Without my grandmothers, would I be a genealogist?
I spent a lot of my childhood with my paternal grandmother, Bessie Frances Faulkenberry Hendrickson, and a lot of my adult years with my maternal grandmother, Nora Roselan Dearing Stout.
Grandma Hendrickson loved telling me stories about how her father was born during the Civil War. According to family legend, the farm house was burned during a raid by Quantrell’s Raiders. The night of the raid, her father was born in the garden. She also told me about her grandfather and how he managed to evade Indians while clearing his field. Those stories have stayed with me for decades.
My Grandma Stout told me about her grandfather’s experience in the Civil War and how he had been shot in the knee during the battle of Shiloh. When I was old enough I wrote to the National Archives for his service record and guess what? She was right. He had been wounded in the knee at Shiloh, then sent home for several months of recuperation.
So would I be doing genealogy without my grandmothers’ stories? Who knows.

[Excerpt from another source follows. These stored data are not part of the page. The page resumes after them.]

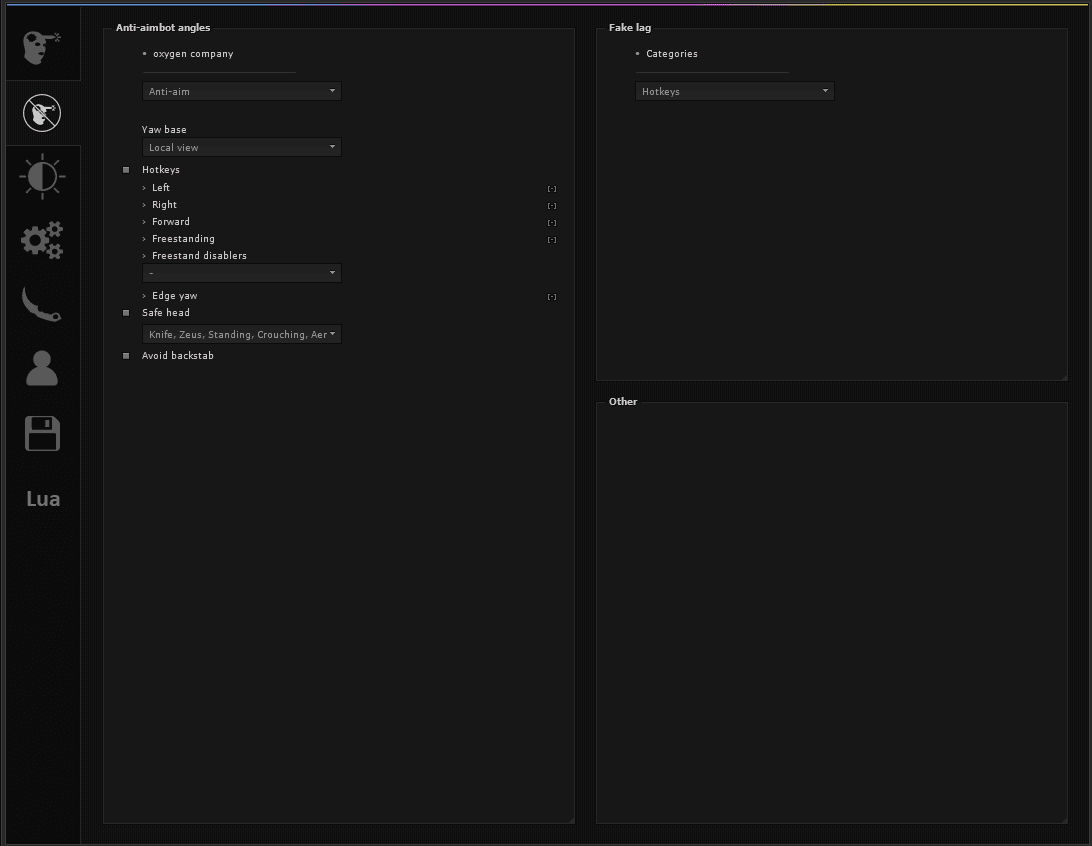This screenshot has width=1092, height=846.
Task: Open the Misc gears icon tab
Action: point(42,240)
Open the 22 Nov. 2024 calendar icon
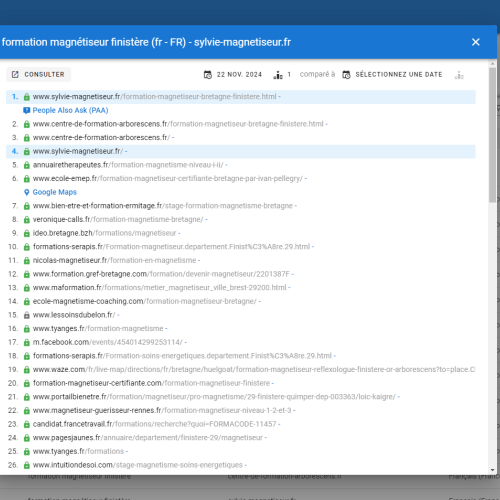 (208, 75)
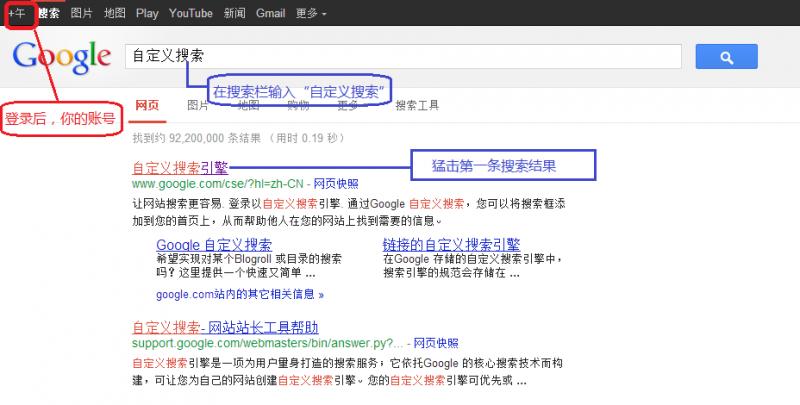The image size is (800, 405).
Task: Open the Google 自定义搜索 sub-link
Action: coord(214,244)
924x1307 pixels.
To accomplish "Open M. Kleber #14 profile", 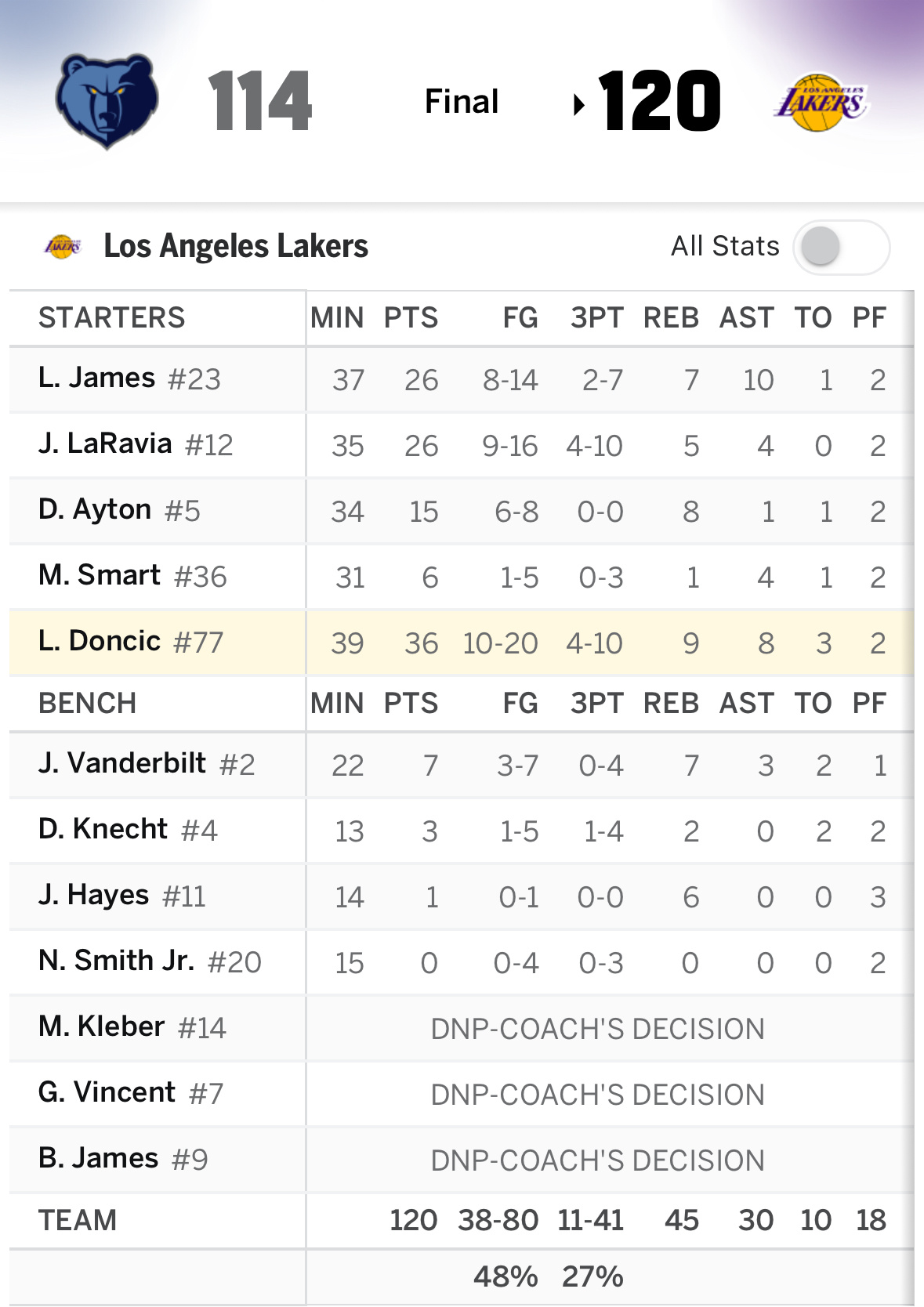I will [x=132, y=1028].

I just know that to this day I remember the stories they told me and try to save as many of their stories – and those of other ancestors – as much as possible. It’s the stories that make the people real to me – and I bet it’s the stories that do the same for you.
I’m eternally grateful to my grandmothers. Without them I don’t think I’d be a genealogy author, genealogy researcher, or family story collector.